Date: 6/17/20 6:25 am
From: Ted Levin <tedlevin1966...>
Subject: [VTBIRD] June 17, 2020: Coyote Hollow, Thetford Center
5:05 a.m. 47 degrees, wind NW 0 mph. Sky: empty of clouds; a rose wash in
the south. A landscape photographer would cut out the sky; there's nothing
there, just pale, barren blue. A magazine photographer might not, however .
. . an editor could layout a title or a lead graph in the vacant sky;
that's about it. A blue void . . . except for a goose, alone and silent,
that passes southeast. Wetlands veiled in anorexic mist. I can almost see
individual droplets, which collectively blunt the crowns of spruce and fir,
which hem the far shore. Veeries spin music out of the mist. Outflow pipe
from the pond no longer drips. A pair of robins, like spotted sandpipers,
hunt the emergent rocks in the lower of the two permanent streams; pick
dormant insects that wait for rain. House wren back to speed; rapid-fire
song at machinegun pace.

In the front yard, a pair of hairy woodpeckers idle on the trunk of my
black walnut . . . a *most* personal tree. Thirty-three years ago, when
Linny was pregnant with Casey, she decided that we should collect walnuts
from a large sweeping tree that grew on a nearby dairy farm. We were given
permission to gather nuts, which littered the yard like pebbled linoleum.
We collected a bushel, the most magnificent walnuts I'd ever seen, each one
almost as big as a baseball, with fragrant, yellow-green husks, like so
many odd-shaped apples.
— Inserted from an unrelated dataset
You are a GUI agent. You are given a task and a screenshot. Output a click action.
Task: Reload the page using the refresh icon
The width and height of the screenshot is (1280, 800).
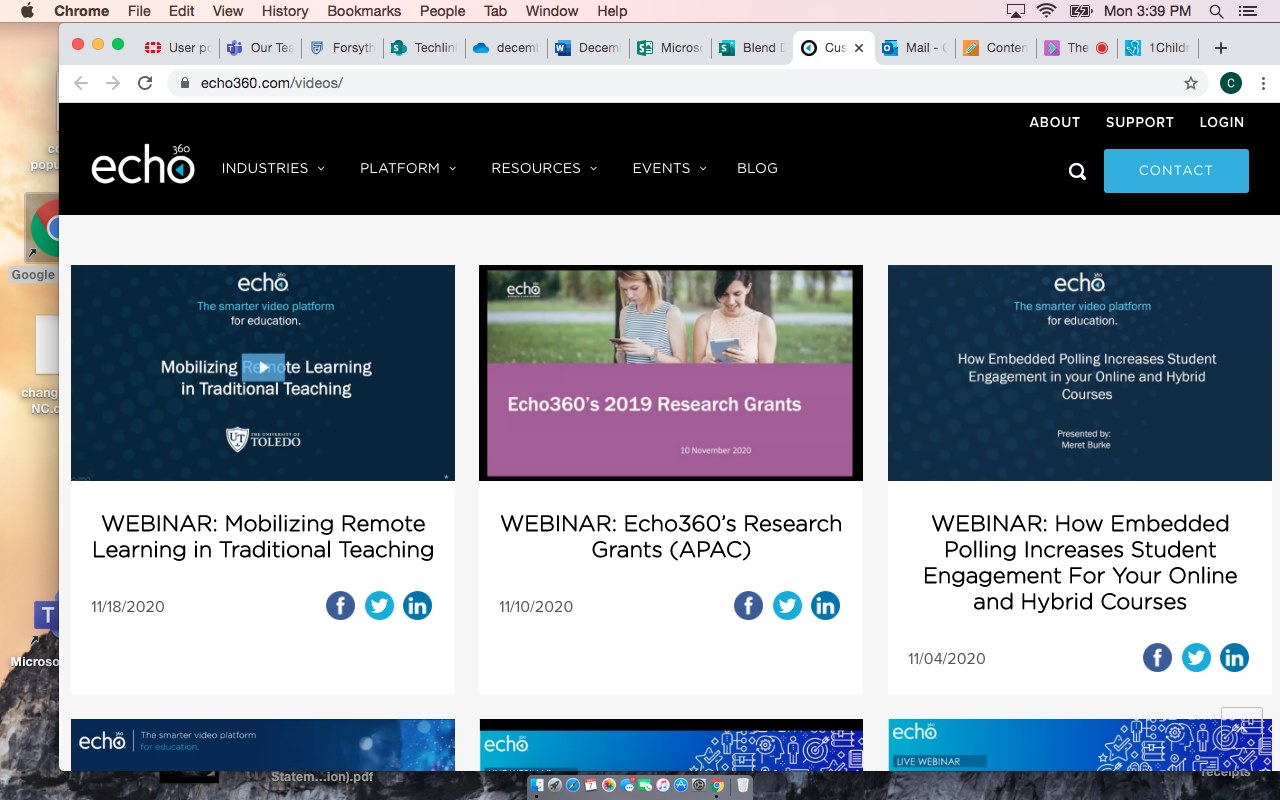pyautogui.click(x=145, y=83)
Of the approximate one hundred nuts we gathered,
seven germinated. After Casey was born, Linny called the sprouts Casey's
trees. She planted them in the yard and fussed over them. Four survived the
first year. A deer ate one the second year; another died of unknown causes.
When we moved to Thetford, seven years later, the trees came with us;
two-feet tall—quintessential slow-growing hardwoods—roots longer and
stouter than trunks. During the three years that we lived on Houghton Hill,
one of the saplings died. By the time we moved to Coyote Hollow, we had two
boys and one tree. The walnut was now eight-feet tall. We hired landscapers
to transplant it.

When Linny died in 2000, the walnut was coming into its own.

Now Casey lives in Colorado and the tree, his tree, that his mother so
lovingly tended, is over forty-feet tall, more a than a foot thick at
breast height, and lords it over the compost pile and garden. Sapsucker
holes like necklaces skirt the trunk. A rose-breasted grosbeak, bold among
feathery leaves, its breast on fire, sings sweetly . . . a birthday tune.
It's Casey's birthday today; he and his tree, a pair of
thirty-three-year-olds. Even red-eyed vireos sound sweeter today.

The world's on fire, and a flicker lands in the walnut. Yellow and white
and tan, spotted and barred, black bib and mustache, red-nape and
gray-crown . . . a birthday bird. I only wish Casey was here to see it.